ACTION ITEM –
All of the data is to be copied word for word.

Collected data –
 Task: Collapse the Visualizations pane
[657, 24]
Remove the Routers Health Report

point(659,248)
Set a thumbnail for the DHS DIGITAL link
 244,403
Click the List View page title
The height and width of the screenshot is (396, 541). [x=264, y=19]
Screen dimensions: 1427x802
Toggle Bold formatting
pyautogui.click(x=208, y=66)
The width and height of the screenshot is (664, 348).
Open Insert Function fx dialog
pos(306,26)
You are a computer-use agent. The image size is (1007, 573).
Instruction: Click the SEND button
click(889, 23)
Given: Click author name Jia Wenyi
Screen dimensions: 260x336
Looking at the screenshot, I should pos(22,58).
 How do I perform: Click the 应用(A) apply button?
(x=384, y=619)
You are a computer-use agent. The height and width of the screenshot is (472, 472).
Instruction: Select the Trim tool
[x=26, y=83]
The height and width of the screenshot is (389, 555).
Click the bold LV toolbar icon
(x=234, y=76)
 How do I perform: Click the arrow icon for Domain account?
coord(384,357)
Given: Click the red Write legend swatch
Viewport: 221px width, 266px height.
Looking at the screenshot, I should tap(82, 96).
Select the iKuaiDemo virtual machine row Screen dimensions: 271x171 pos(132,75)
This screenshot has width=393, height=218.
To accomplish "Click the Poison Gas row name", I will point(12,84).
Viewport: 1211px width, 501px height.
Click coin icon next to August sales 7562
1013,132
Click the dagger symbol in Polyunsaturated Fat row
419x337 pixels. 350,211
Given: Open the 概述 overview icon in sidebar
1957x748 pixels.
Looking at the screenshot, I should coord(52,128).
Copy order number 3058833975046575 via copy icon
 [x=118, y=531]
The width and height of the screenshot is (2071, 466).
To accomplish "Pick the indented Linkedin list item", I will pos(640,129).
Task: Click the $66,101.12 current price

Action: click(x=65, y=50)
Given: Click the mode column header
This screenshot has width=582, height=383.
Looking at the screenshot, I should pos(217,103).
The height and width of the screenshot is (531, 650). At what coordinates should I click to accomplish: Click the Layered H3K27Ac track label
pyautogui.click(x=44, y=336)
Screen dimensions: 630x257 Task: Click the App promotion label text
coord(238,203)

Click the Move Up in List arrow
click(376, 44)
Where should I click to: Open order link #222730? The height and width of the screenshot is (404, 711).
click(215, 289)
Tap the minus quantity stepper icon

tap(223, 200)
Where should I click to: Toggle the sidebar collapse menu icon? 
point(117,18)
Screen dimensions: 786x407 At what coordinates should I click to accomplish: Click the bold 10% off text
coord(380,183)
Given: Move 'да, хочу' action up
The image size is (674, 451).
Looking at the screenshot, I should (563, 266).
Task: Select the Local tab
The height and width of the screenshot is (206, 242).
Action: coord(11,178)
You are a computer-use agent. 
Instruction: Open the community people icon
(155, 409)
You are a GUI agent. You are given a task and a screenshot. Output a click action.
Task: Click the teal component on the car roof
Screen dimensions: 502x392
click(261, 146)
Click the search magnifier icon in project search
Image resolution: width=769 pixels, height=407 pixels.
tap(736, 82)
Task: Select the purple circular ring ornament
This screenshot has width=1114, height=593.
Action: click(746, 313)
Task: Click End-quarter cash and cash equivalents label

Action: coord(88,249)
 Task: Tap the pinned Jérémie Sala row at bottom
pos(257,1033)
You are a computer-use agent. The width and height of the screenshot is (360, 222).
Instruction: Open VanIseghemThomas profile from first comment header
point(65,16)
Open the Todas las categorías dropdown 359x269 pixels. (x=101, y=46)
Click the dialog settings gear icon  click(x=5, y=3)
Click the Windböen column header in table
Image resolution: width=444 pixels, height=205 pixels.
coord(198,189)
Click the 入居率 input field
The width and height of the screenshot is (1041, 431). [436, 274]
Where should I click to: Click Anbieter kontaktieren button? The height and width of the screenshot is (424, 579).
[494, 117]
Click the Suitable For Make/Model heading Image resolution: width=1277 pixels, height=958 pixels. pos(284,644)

WRITTEN RESPONSE –
 Task: Collapse the Visualizations pane
[657, 24]
Remove the Routers Health Report

point(659,248)
Set a thumbnail for the DHS DIGITAL link
 244,403
Click the List View page title
The height and width of the screenshot is (396, 541). [x=264, y=19]
Screen dimensions: 1427x802
Toggle Bold formatting
pyautogui.click(x=208, y=66)
The width and height of the screenshot is (664, 348).
Open Insert Function fx dialog
pos(306,26)
You are a computer-use agent. The image size is (1007, 573).
Instruction: Click the SEND button
click(889, 23)
Given: Click author name Jia Wenyi
Screen dimensions: 260x336
Looking at the screenshot, I should pos(22,58).
 How do I perform: Click the 应用(A) apply button?
(x=384, y=619)
You are a computer-use agent. The height and width of the screenshot is (472, 472).
Instruction: Select the Trim tool
[x=26, y=83]
The height and width of the screenshot is (389, 555).
Click the bold LV toolbar icon
(x=234, y=76)
 How do I perform: Click the arrow icon for Domain account?
coord(384,357)
Given: Click the red Write legend swatch
Viewport: 221px width, 266px height.
Looking at the screenshot, I should tap(82, 96).
Select the iKuaiDemo virtual machine row Screen dimensions: 271x171 pos(132,75)
This screenshot has width=393, height=218.
To accomplish "Click the Poison Gas row name", I will point(12,84).
Viewport: 1211px width, 501px height.
Click coin icon next to August sales 7562
1013,132
Click the dagger symbol in Polyunsaturated Fat row
419x337 pixels. 350,211
Given: Open the 概述 overview icon in sidebar
1957x748 pixels.
Looking at the screenshot, I should coord(52,128).
Copy order number 3058833975046575 via copy icon
 [x=118, y=531]
The width and height of the screenshot is (2071, 466).
To accomplish "Pick the indented Linkedin list item", I will pos(640,129).
Task: Click the $66,101.12 current price

Action: click(x=65, y=50)
Given: Click the mode column header
This screenshot has width=582, height=383.
Looking at the screenshot, I should pos(217,103).
The height and width of the screenshot is (531, 650). At what coordinates should I click to accomplish: Click the Layered H3K27Ac track label
pyautogui.click(x=44, y=336)
Screen dimensions: 630x257 Task: Click the App promotion label text
coord(238,203)

Click the Move Up in List arrow
click(376, 44)
Where should I click to: Open order link #222730? The height and width of the screenshot is (404, 711).
click(215, 289)
Tap the minus quantity stepper icon

tap(223, 200)
Where should I click to: Toggle the sidebar collapse menu icon? 
point(117,18)
Screen dimensions: 786x407 At what coordinates should I click to accomplish: Click the bold 10% off text
coord(380,183)
Given: Move 'да, хочу' action up
The image size is (674, 451).
Looking at the screenshot, I should (563, 266).
Task: Select the Local tab
The height and width of the screenshot is (206, 242).
Action: coord(11,178)
You are a computer-use agent. 
Instruction: Open the community people icon
(155, 409)
You are a GUI agent. You are given a task and a screenshot. Output a click action.
Task: Click the teal component on the car roof
Screen dimensions: 502x392
click(261, 146)
Click the search magnifier icon in project search
Image resolution: width=769 pixels, height=407 pixels.
tap(736, 82)
Task: Select the purple circular ring ornament
This screenshot has width=1114, height=593.
Action: click(746, 313)
Task: Click End-quarter cash and cash equivalents label

Action: coord(88,249)
 Task: Tap the pinned Jérémie Sala row at bottom
pos(257,1033)
You are a computer-use agent. The width and height of the screenshot is (360, 222).
Instruction: Open VanIseghemThomas profile from first comment header
point(65,16)
Open the Todas las categorías dropdown 359x269 pixels. (x=101, y=46)
Click the dialog settings gear icon  click(x=5, y=3)
Click the Windböen column header in table
Image resolution: width=444 pixels, height=205 pixels.
coord(198,189)
Click the 入居率 input field
The width and height of the screenshot is (1041, 431). [436, 274]
Where should I click to: Click Anbieter kontaktieren button? The height and width of the screenshot is (424, 579).
[494, 117]
Click the Suitable For Make/Model heading Image resolution: width=1277 pixels, height=958 pixels. pos(284,644)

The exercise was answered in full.